**What to produce**
Without any images, write the listing below out word for word.

Content starts

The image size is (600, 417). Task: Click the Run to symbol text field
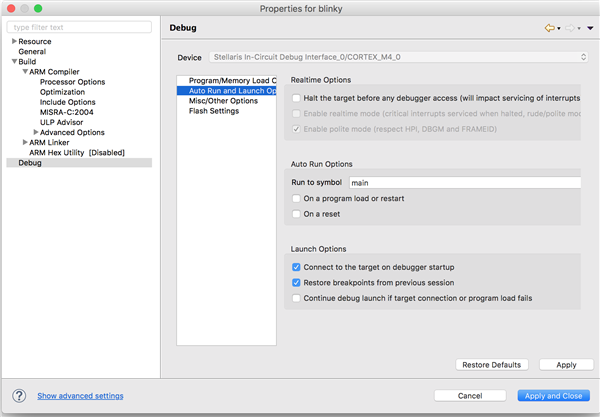point(463,183)
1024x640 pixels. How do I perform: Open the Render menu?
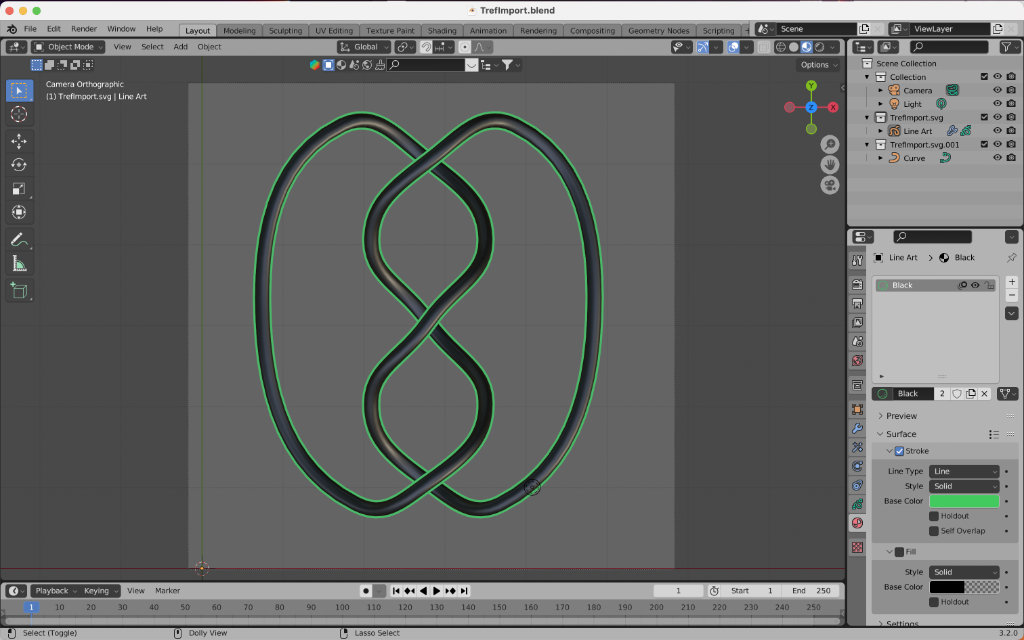pyautogui.click(x=84, y=29)
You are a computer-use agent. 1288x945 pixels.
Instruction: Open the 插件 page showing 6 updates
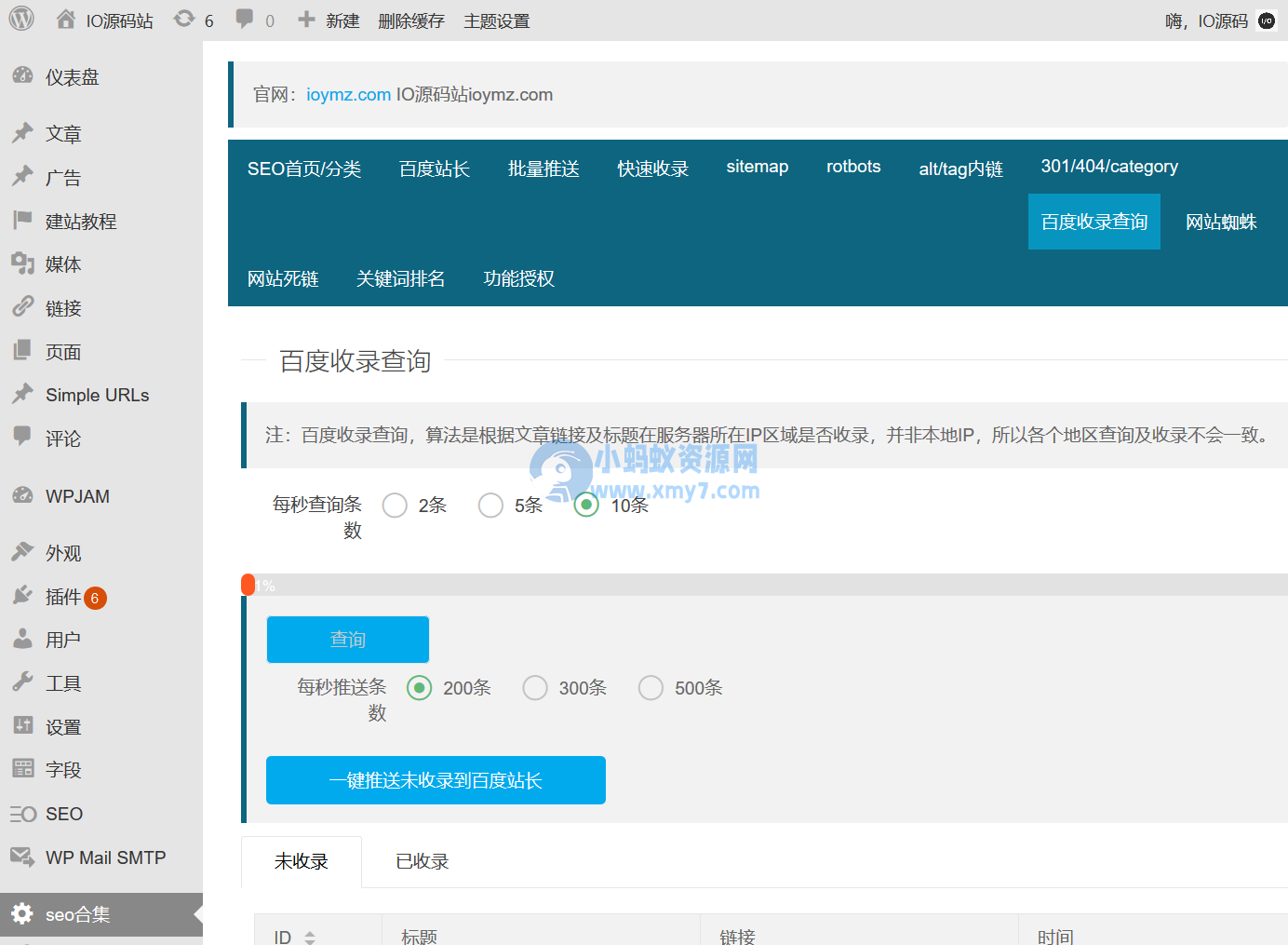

Content ends

**Task response**
The image size is (600, 417). Task: Click the Run to symbol text field
point(463,183)
1024x640 pixels. How do I perform: Open the Render menu?
pyautogui.click(x=84, y=29)
You are a computer-use agent. 1288x945 pixels.
Instruction: Open the 插件 page showing 6 updates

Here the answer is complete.